La poesía nadaísta en el rock colombiano

(Primera parte)

Los nadaístas compartían con los hippies y los go-gós criollos algo más que el pelo largo. Hay quien dice que los nadaístas fueron los primeros hippies. Cosa que sería cierta si Jesucristo no hubiera sido el primer hippie de la historia: un hippie colado entre judíos, como pensó hace rato un filósofo alemán mientras cagaba.

            La música y la literatura, a través del tiempo, han ido de la mano, como una pareja de lesbianas caminando por Chapinero: orgullosas. Cuando ya nadie le paraba bolas a los nadaístas mientras quemaban libros —como cualquier Procurador—, o escupían hostias —como cualquier metalero noruego—, o repartían manifiestos —como cualquier estudiante de universidad pública—; les tocó ponerse a la moda y usar el rock and roll en sus fines publicitarios.

            La poesía y el rock colombiano comenzaban a coincidir en sus propósitos de rebeldía, principalmente, juvenil. Gonzalo Arango y Elmo Valencia componen canciones para Los Yetis de Medellín. Llegaron los peluqueros, de Arango, protesta contra los policías que se enamoran y cortan las cabelleras de los incipientes hippies criollos, siendo, de paso, una burla a la patria y a las instituciones estatales que se sostienen en helados mitos de piedra. Y claro, qué viva Brigitte Bardot, pues ella era la única que podía calentar los sueños eróticos de la época.

            Mi primer juguete, de Elmo Valencia, con humor negro, retrata la guerra, los miedos, pero también la indiferencia, que ella generaba en la juventud; es una mamadera de gallo pues la Bomba Atómica bien podría ser hecha de chicle.

            Pablus Gallinazo compone sus propias canciones, elogia la marihuana, el infierno, pues el cielo es muy aburrido y para allá se van las madres, los profesores y los sacerdotes. El Nadaísmo tiene cuernos.

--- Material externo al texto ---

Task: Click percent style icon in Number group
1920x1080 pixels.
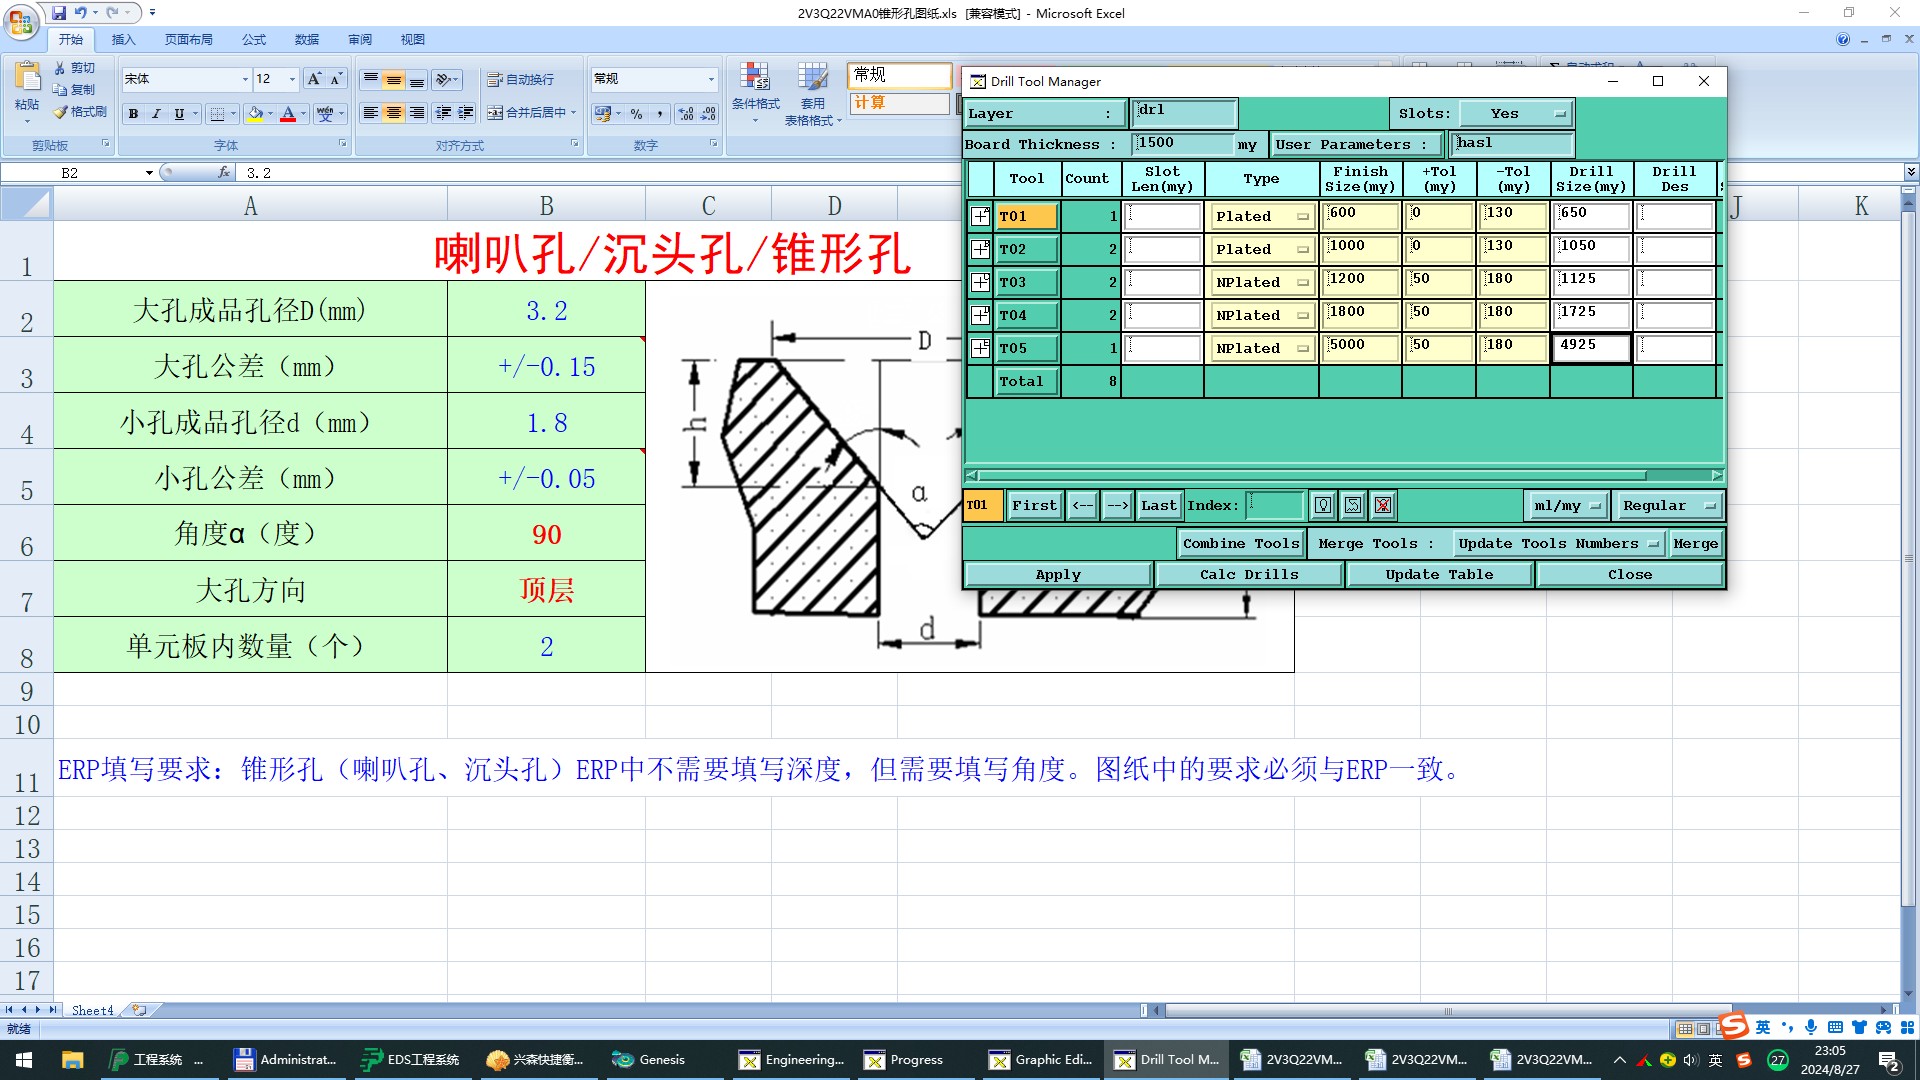Action: click(637, 114)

            Jotamario Arbeláez, escribe canciones para Eliana, se confunden por la cabellera, no se sabe Cuál de los dos es la mujer. Hacen festivales de vanguardia, se reúnen, se emborrachan todos. Son amigos. Los poetas nadaístas y los músicos de rock coincidían generacionalmente en un momento de ruptura, en la que el arte y la cultura eran  “pólvora perfumada” para hacer la revolución.

…¡Muera la poesía!, ¡Viva el terror!